Format the rows from the line with "At what coordinates" to the line with "Where should I", both ends included, as a JSON list of strings, one string per line, with blank lines omitted.

### DATA TO USE
** Begin **

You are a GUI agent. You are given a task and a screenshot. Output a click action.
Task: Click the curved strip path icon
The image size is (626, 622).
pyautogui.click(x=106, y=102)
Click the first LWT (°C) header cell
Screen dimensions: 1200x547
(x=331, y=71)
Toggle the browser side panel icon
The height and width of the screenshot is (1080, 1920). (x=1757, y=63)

** End **
** Begin **

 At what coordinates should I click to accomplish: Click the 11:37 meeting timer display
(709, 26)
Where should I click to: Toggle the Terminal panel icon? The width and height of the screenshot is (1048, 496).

** End **

### COMPLETE OUTPUT
[
  " At what coordinates should I click to accomplish: Click the 11:37 meeting timer display",
  "(709, 26)",
  "Where should I click to: Toggle the Terminal panel icon? The width and height of the screenshot is (1048, 496)."
]